* _Extracted text_:
** BEGIN **

So, this general consensus that without mobility infrastructure we will not survive as an urban society secures and comforts me. This agreement on the necessity of public investments in the field of transport infrastructure is what brings Kelly Shannon and I to say that these investments offer a unique opportunity for urbanism and landscape urbanism to employ them as the basis for creating better environments in the city.
Leidshe Rijn Bridges. Utrecht, the Netherlands
KK: Would you say that the visibility of mobility infrastructure plays a significant role in this perception that mobility is a necessity and can imprint a large footprint on the urban landscape? Because mobility is more visibly present than a storm sewer line is it more economically lucrative for a government to invest in a very public way?
MS: It’s a difficult question because in my opinion other infrastructural networks are just as important. Can we imagine a contemporary urban society without the right stormwater and sewage systems? Or not debating about stormwater reuse and the ecological potential of water?. This is of course extremely important for urbanity and I would be the last to say that mobility infrastructure is more important. But other networks are more or less invisible and are taken more or less for granted.
Transport infrastructure is witnessed every day as an urban landscape. Even when it’s invisible, like metro systems, there is a direct urban response which is highly present in the cityscape. For instance, when metro lines meet and create a transport node, these nodes generate accessibility and clearly then influence real estate capacity above that node. The whole mushrooming development that we know in many cities—look at cities in Japan for instance—is so typical, that on a map of a city one can identify the underground nodes of transportation by simply looking at the height of the buildings. What happens underground becomes sort of a mirrored portrait of the urban landscape that is going to exist above it. In that sense even the invisible underground transportation becomes visible, whereas the underground sewage systems remain invisible. In this way it’s quite an obvious investment strategy for politicians to publically support a better transport system…
KK: Touching a bit further on visibility, your book is then broken into a four chapter taxonomy of how infrastructure relates to landscape. (1.Imprints of Mobility in the Landscape; 2.Physical Presence in the Landscape, 3.Perception of Landscape through Movement and 4.Infrastructure as Public Space) Through this behavior-based taxonomy, how then, does infrastructure influence the quality of the environment?
MS: The ambition of the book was to create a taxonomy which was globally applicable and which would be able to synthesize all the aspects with regard to infrastructure’s relationship to the urban landscape. When you consider the full meaning of the four elements you named, I am relatively confident we covered this ambition.
Now, I don’t think the taxonomy in itself influences the quality. It is a tool we used to discuss what is happening today, without prescribing guidelines or suggestions on how best to conceive of infrastructure. You could write another book which would aim to define urbanistic guidelines for a certain type of infrastructure—this was not our ambition. The book was an observation of what is happening today, trying to find categories which applied globally and look not necessarily for the best but for the most telling examples that convey an attitude. The book is really about the attitude which we as designers have today about conceiving infrastructure. In all the examples illustrated in the book, designers have the ambition to create quality and I leave it up to the reader to decide whether this has been attained. Even if in my opinion it is not always the case, it doesn’t mean that it’s not in itself an important attitude to take into consideration as a driving element of our thought today.

** END **

* _Given task_:
Continue the interview on transport infrastructure and the urban landscape, starting right after its final sentence.

* _Stored records_:
** BEGIN **

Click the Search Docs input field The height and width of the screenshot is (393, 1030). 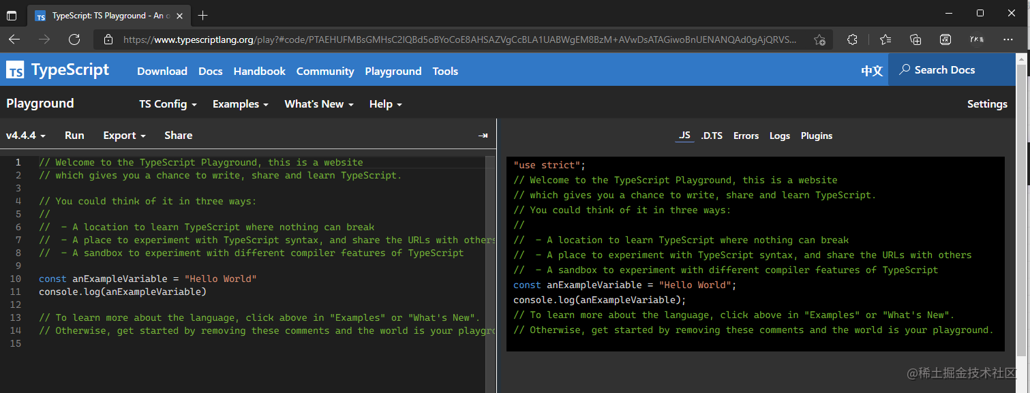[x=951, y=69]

** END **
** BEGIN **

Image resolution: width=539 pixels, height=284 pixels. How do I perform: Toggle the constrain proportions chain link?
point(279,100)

** END **

* _Response for this exercise_:
Let’s take one clear example—the commercialization of infrastructural space. Today, it is increasingly more difficult, if not impossible, to dissociate an airport and a commercial mall. In my opinion such evolution is quite detrimental, to be very honest. We can take two possible attitudes vis-à-vis this situation. One is to make the best possible mall, and the other is to attempt to gear the economic forces that turn mobility nodes into malls, into other kinds of profits that may offer more interesting civic spaces. To arrive at such a goal, we could try and expand the node into a realm that hosts other fluxes than movements of travel, a space that becomes wider and integrates the urban spaces that are used by ‘non-passengers.’ If we do so, it could lead to a commercialization in terms of real estate profits that might be higher than the ones generated by the commercial returns of the mall alone and still make better cities. What we try to do in the book is note the elements that are really determining how places are given form by designers or by the economic forces behind them. As such, it’s more of an inventory of projects to begin the discussion without being necessarily moralistic about it.
KK: And talking about new civic spaces of the 21st century, how can we as design practitioners foster more positive urban development around transit nodes and transportation infrastructures?
MS: Well, the position of designers is of course always a position of weakness, because they are not the ones deciding. However, when we consider the transportation node a standalone enclosed connection, most of the time it’s not municipalities that benefit from that, it’s the transport companies—public or private. Because on the most basic level, the land belongs to the company and so does the revenue associated with that land. But actually it’s only a small kind of gain. If the designer can convey to a municipal body that the effect of the node is much larger than just the crossing of the two lines, and that people are willing to cover (depending on the scale of the city) between 300-800 meters by foot around them – then the area of influence on which the transport node exerts potential revitalization becomes much larger. So from the beginning it is essential that any kind of transportation project is not seen as just an amenity but as an urban project and includes in its design thinking an area larger than just the transport amenity. The gains will be much larger and spread through multiple parties.
For that reason, it is crucial for designers to take on the role of advisers of municipal bodies. As designers, I think our most basic strength is that of conviction. And this strength of conviction lies in making a project. Through that project we can show that the collective gain will be much larger if the project covers what the Spanish used to call the ‘intermediate scale’ or ‘scala intermedia’. And this scale level is precisely where you have to forge a sort of consensus between the different interest groups in order come to a collective project with public spaces that will also provide economic benefit. And as landscape architects and urban designers we are exactly in the position to do just that.
KK: So landscape architects and urban designers are really the mediators?
MS: That is of course the complexity of our profession. That’s why the engineering professions are no longer able to oversee complex infrastructural projects. They are too specialized in partial aspects. If you don’t succeed in viewing the whole and taking up the role of mediators you will never succeed in generating collective agreement and hence collective improvement.
This is the greatness of our profession, besides being landscape and urban designers we are the lobbyists for the public realm, we try to weigh on the decision making process and we have always been interested in the history of our cities. We understand something very acute, which is that interventions of such scale are not standalone, self sufficient objects but rather are a part of city’s history. So these multiple roles are essential to the successful fulfillment of our profession.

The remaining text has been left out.